HCV基因组正义RNA链通过病毒核衣壳的脱壳作用释放到宿主细胞质中，它们与新合成的RNA一起作为mRNA在细胞质中翻译，产生HCV前体多聚蛋白。IRES调控HCV基因组的翻译，它跨越了5′UTR的Ⅱ至Ⅳ区域及核心编码区的第一个核苷酸。IRES区域Ⅰ不属于IRES的一部分，但是它在调节IRES依赖的翻译过程当中起到了非常重要的作用。IRES通过聚集细胞蛋白包括真核翻译起始因子（eukaryotic initiation factors，eIF） 2和3病毒蛋白，从而调节非帽子依赖型的HCV多聚蛋白的翻译。体外翻译实验结果显示，HCV翻译过程中会形成三个分别为40S、48S、80S翻译起始复合物。HCV IRES无需翻译起始因子即可直接与40S核糖体亚基结合，从而形成稳定的翻译起始前复合物。40S核糖体亚基可与eIF3结合形成三元复合物，并与eIF2、GTP、起始tRNA结合形成48S复合体，tRNA在48S中定位于40S核糖体亚基的“P”位，与mRNA的起始密码子配对结合。随着GTP的水解，eIF2释放起始tRNA并从复合物中解离。结合启动因子eIF5B时第二个GTP水解，进而使60S核糖体亚基联合，形成能够进行病毒蛋白合成的80S核糖体。研究发现宿主细胞内的许多蛋白与5′UTR存在相互作用。目前对于这些蛋白与病毒RNA相互作用的生物学意义尚不完全清楚。此外，研究也显示，HCV蛋白如core、NS4A、NS5B蛋白也会对IRES的翻译效率产生影响。HCV 3′UTR也可能参与了对IRES介导的翻译的调节（见图1-2）。

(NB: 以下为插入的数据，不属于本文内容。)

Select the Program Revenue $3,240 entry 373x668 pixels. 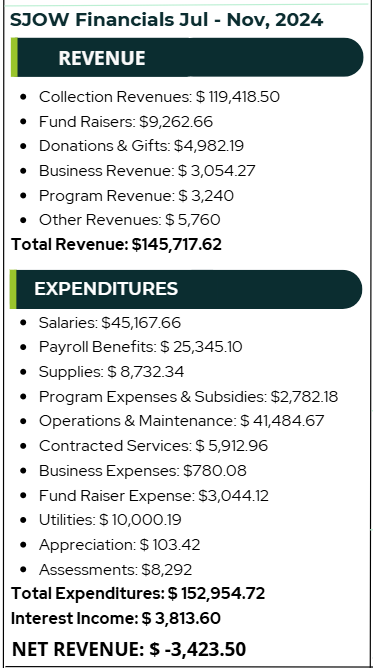[136, 196]
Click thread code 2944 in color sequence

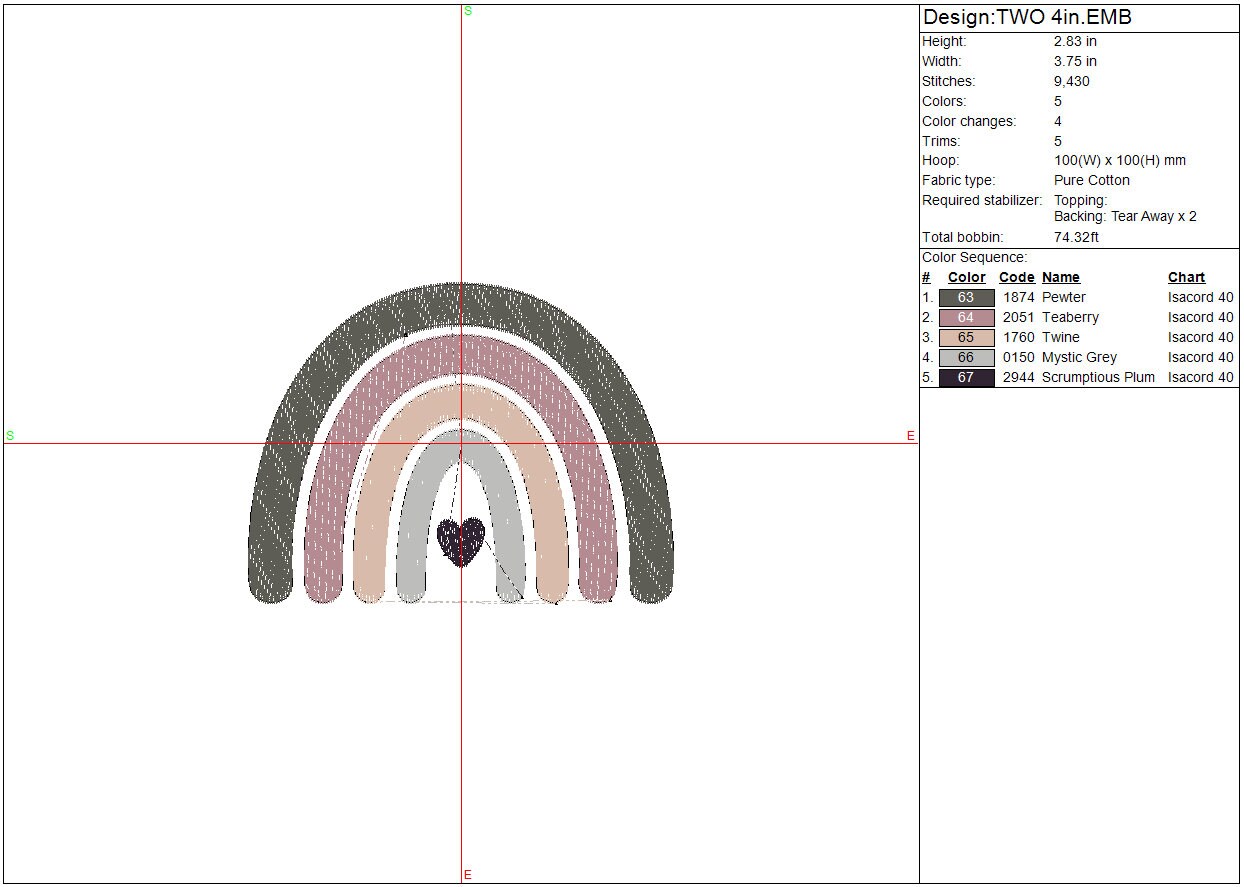click(1018, 378)
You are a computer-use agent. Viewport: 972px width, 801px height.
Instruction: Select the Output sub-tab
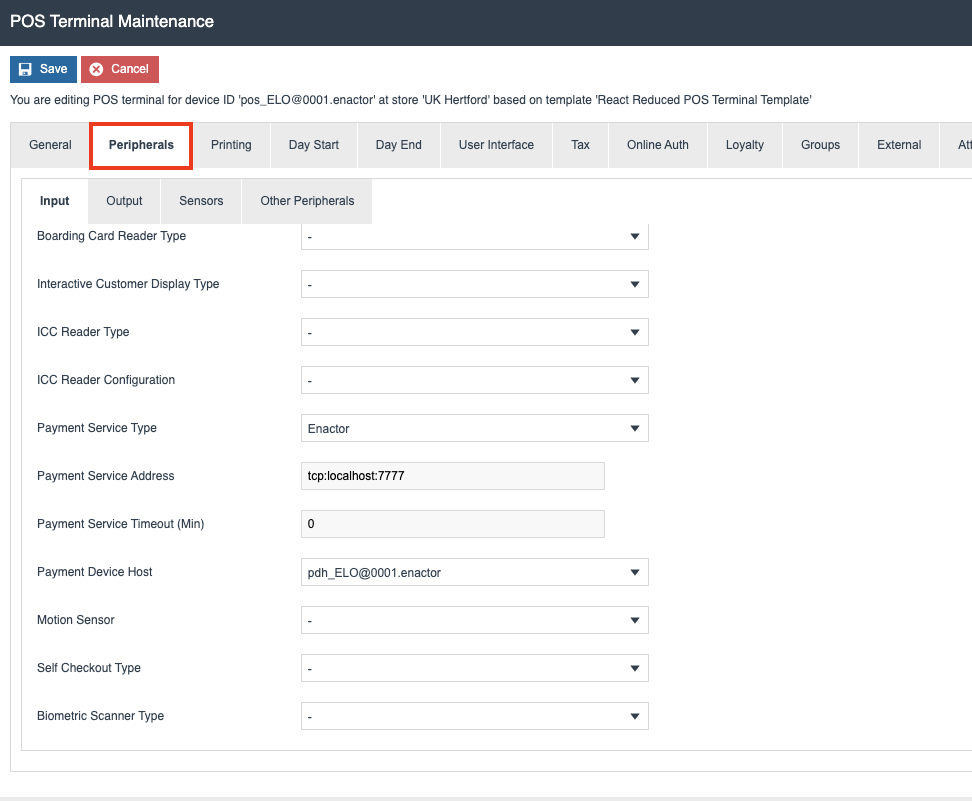123,201
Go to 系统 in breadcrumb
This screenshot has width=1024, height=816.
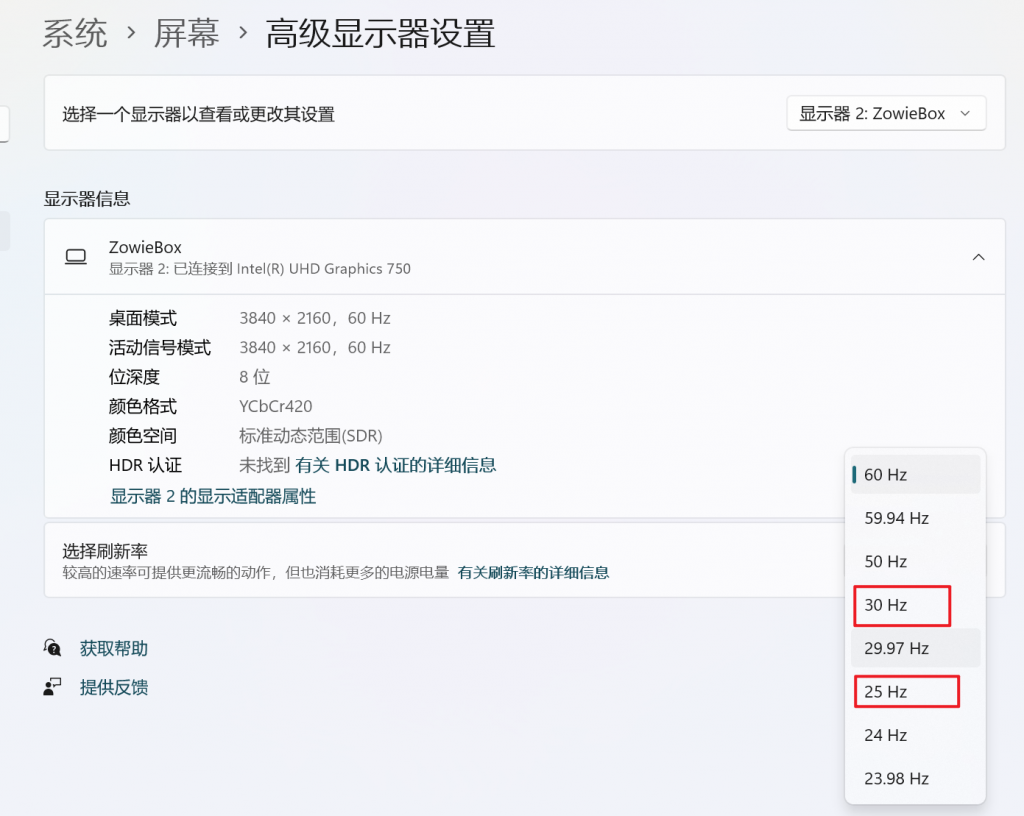click(75, 34)
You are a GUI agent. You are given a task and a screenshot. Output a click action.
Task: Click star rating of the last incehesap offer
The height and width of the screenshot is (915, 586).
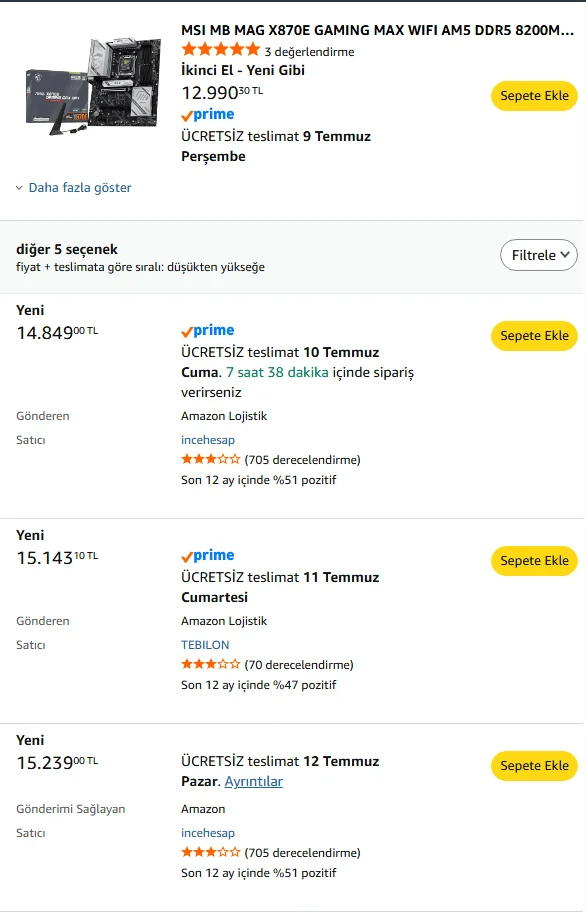tap(211, 852)
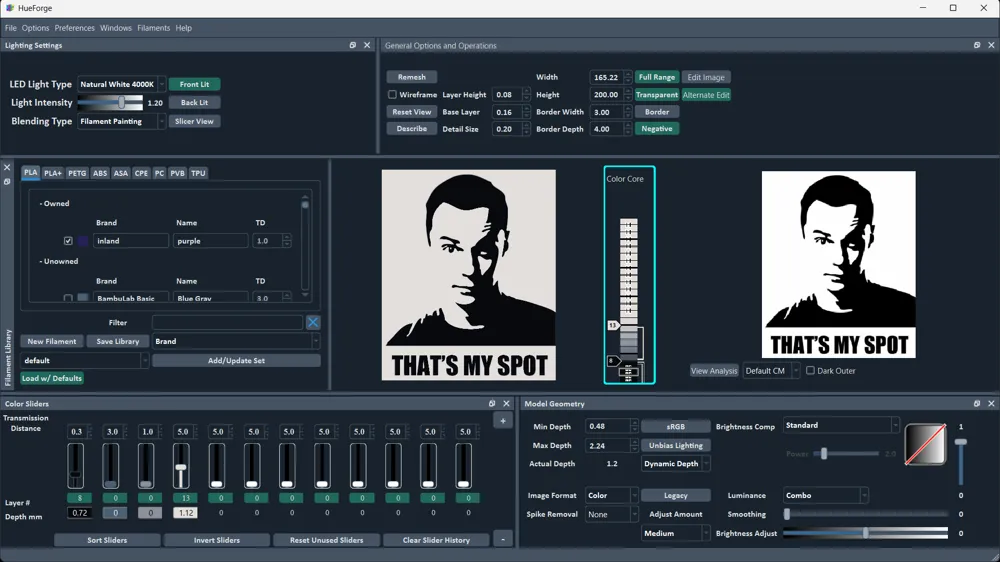Close the Color Sliders panel

(507, 404)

HCV前体多蛋白的翻译后加工信号序列位于core与E1氨基酸序列之间，宿主细胞的信号肽酶可识别并剪切获得核心蛋白的不成熟形式（P23）。信号肽会被宿主细胞的信号肽酶（SPP）进一步加工剪切，获得核心蛋白的成熟形式（P21）。宿主细胞信号肽酶也会在内质网腔中剪切E1和E2蛋白的连接，另一个信号肽酶会剪切E2的C末端和p7与NS2区连接处获得p7。存在不完全的剪切会获得未剪切的E2-p7蛋白，但这种机制尚未阐明。E1和E2继续需要进行几个加工步骤以最终成熟，包括N-糖基化，形成空间构象，E1-E2异二聚体的组装。不同来源的E1-E2聚合体也可以获得，但目前还不知道它们在病毒颗粒形成中的作用。NS3通过锌离子依赖的NS2-3自剪切蛋白酶活性与NS2剪切分离。NS3需要与其辅助因子NS4A组合以顺式剪切NS3-NS4A的连接，并反式剪切下游所有的连接点，包括NS4ANS4B、NS4B-NS5A、和NS5A-NS5B的连接点。研究显示，NS3-NS4A蛋白酶的剪切识别位点通常都包含这样的序列：Asp/GluXXXXCys/Thr-Ser/Ala，反式剪切通常发生在半胱氨酸残基下游，顺式剪切通常发生在苏氨酸残基下游。